Der französische Forscher Gérard Liger-Belair und sein Team haben bei ihrer Studie* herausgefunden, das bei dieser Art des Eingießens der Champagner seinen besten Geschmack entwickeln kann. Denn die feinen Aromen stecken in der Perlage – deren Prickeln entweichen die Düfte, die das eigentliche Geschmackserlebnis beim Genuss eines Champagners bringen. Flößt man nach der „Bier-Einschenk-Methode“ ein, bleibt eine höchstmögliche Konzentration von CO2 erhalten, die Perlage kann sich somit bestmöglich entwickeln und größtmögliche Geschmacksnuancen zur Nase transportieren.
Die Wissenschaftler wiesen auch nach, dass sich mittels der „Bier-Einschenk-Methode" doppelt so viele Bläschen entwickeln können, als wenn man gerade von oben herab eingießt.
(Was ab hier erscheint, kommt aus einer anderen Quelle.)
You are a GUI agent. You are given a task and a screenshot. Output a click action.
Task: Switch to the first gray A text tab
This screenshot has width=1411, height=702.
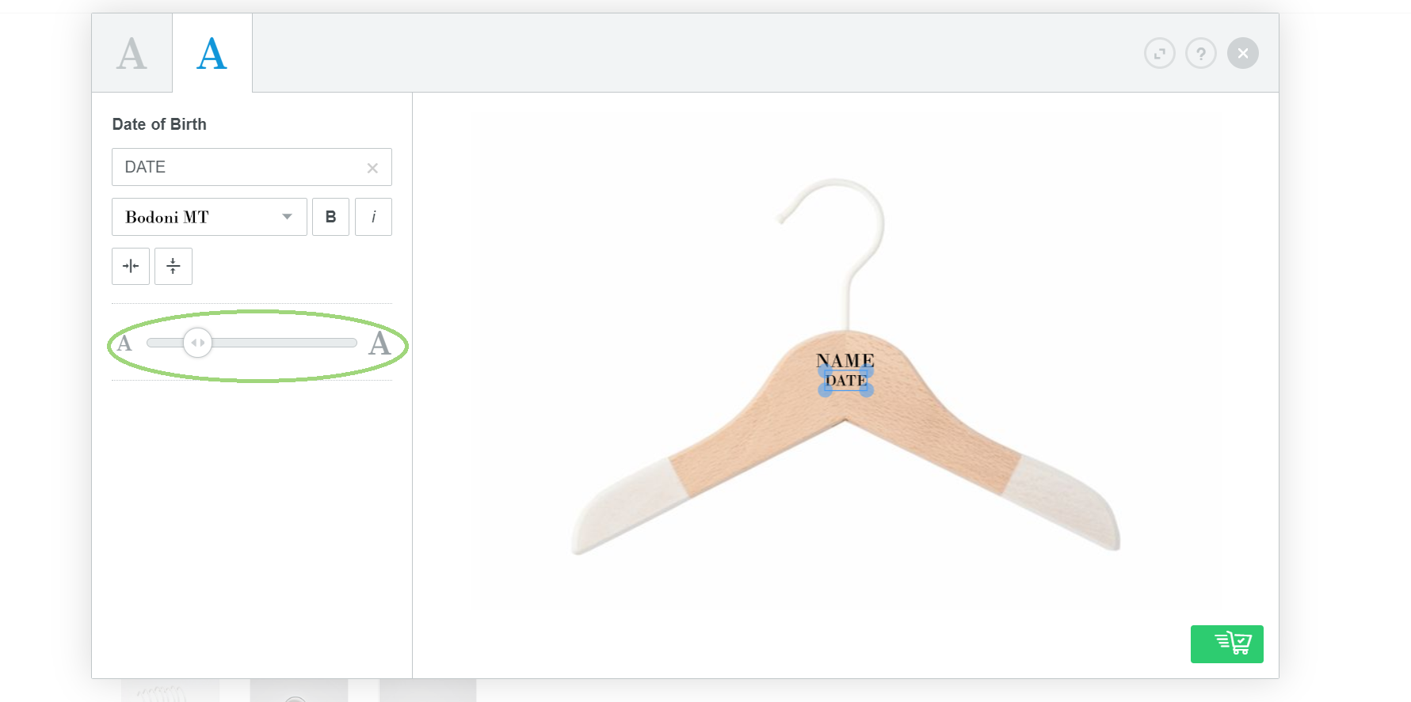tap(132, 53)
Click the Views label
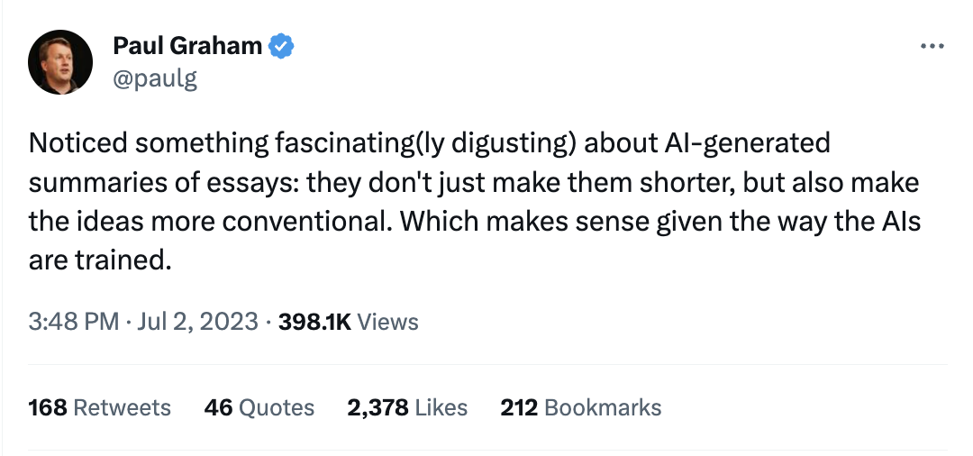 [388, 322]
Denn trifft der Champagner beim Eingießen ohne durch die Glaswand abgebremst zu werden in einem Schwung den Boden des Glases wie ein unkontrollierter Wasserfall, entweicht dabei so viel CO2, was eine geringere Perlage mit sich bringt und was wiederum mit einer Reduzierung des Genusses einhergeht. (aw.yoopress)
*Die Studie „On the Losses of Dissolved CO2 during Champagne Serving“ erschien im Journal of Agricultural Food Chemistry (ACS Publications) und wurde von Liger-Belair, Professor an der Universität Reims und auch Autor von „Uncorked: The Science of Champagne“ veröffentlicht.